Loan rehabilitation is designed as a one-time way for borrowers who have defaulted on their federal student loans to return their debt to regular repayment status. Successful rehabilitation requires borrowers to work with their guaranty agency — the entity that takes control of the loan once a lender files a default claim — to establish a new payment plan. Borrowers are then expected to make nine out of 10 monthly payments, after which their loan can be considered rehabilitated if it is sold to an eligible lender.
Creating a pathway for borrowers with defaulted loans to return to good standing provides numerous benefits for those individuals. The borrower, for example, is once again eligible for federal student aid and can take advantage of flexible student loan payment plans, such as income-based or income-contingent repayment. Even more important, the default is expunged from a borrower’s credit record, making it easier for that person to obtain other consumer loans, such as those for a house or car.
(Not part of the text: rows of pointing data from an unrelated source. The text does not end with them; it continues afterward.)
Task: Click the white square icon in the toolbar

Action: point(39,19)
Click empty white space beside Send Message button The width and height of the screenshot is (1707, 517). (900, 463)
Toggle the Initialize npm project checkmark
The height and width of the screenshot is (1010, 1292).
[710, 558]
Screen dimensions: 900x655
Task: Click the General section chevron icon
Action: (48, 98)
But the rehabilitation process, as currently constructed, has a couple of major flaws. First, as we previously reported, poor credit markets are making it impossible for guaranty agencies to complete the rehabilitation process by selling loans to lenders.[1]
Second, it turns out that rehabilitation does not entirely wipe a borrower’s credit history clean. As currently outlined in regulation, a guaranty agency has an obligation to remove only the record of default from a borrower’s credit history. The string of late or missed payments and period of delinquency that got a borrower into dire straits in the first place is not expunged.
Likewise, the original loan holder doesn’t have any obligation to clear the adverse history. As part of its servicing responsibilities, a lender is required to inform a consumer reporting bureau every 90 days (or quarterly) about the status of a borrower’s loan, including the amounts owed on it, and whether the loan is delinquent. But once the loan defaults, the lender hands over the title of it to the guaranty agency — meaning it no longer has responsibility to report the loan’s return to repayment status, even if it is successfully rehabilitated.
In other words, the benefits of rehabilitation are not as generous as advertised. Borrowers don’t entirely get the fresh start that has been promised.
In the legislation it recently approved, the U.S. House of Representatives took on both of these issues. The bill addresses the loan buying problem by temporarily giving guaranty agencies the authority to assign rehabilitation-ready loans to the Secretary of Education if they can’t find any lenders willing to purchase them
We were especially pleased to see that the House bill would fix the rehabilitation purchase process without providing a windfall to guaranty agencies. When we first discussed this issue, we were concerned that Congress would allow guaranty agencies to assign rehabilitation-ready loans to the Secretary of Education and still receive the fees they are legislatively promised for a loan sale (18.5 percent of the principal owed at the time of default plus another 18.5 percent charged to the borrower for collection costs). This is problematic because the non-collection cost compensation is designed as a reward for successfully locating a willing buyer, something a guaranty agency would not have to worry about if it assigns a loan to the Secretary. The bill addresses this issue by limiting guaranty agency compensation to the amount they would have received in collection costs had the loan been sold as part of a normal rehabilitation process.
The bill also prohibits consumer reporting agencies from including any adverse information on loans that are rehabilitated either through assignment or sale. Under this change, borrowers would have both their history of delinquency and default erased from their credit report, thus ensuring that rehabilitation actually provides borrowers with a clean record.
As the Senate is likely to take up the technical amendments bill soon, it is important that lawmakers preserve both of these important changes with regards to rehabilitation. If they don’t, what is supposed to be a one-time fresh start for borrowers will be little more than an empty promise.
[1] We should note that guaranty agencies had agreed to stop deducting default charges from borrowers’ state tax refunds if they have met the rehabilitation payment criterion but whose loans haven’t been sold. This process was already occurring with federal loans. This change did provide some modicum of relief, though it did not provide the other positive benefits of rehabilitation.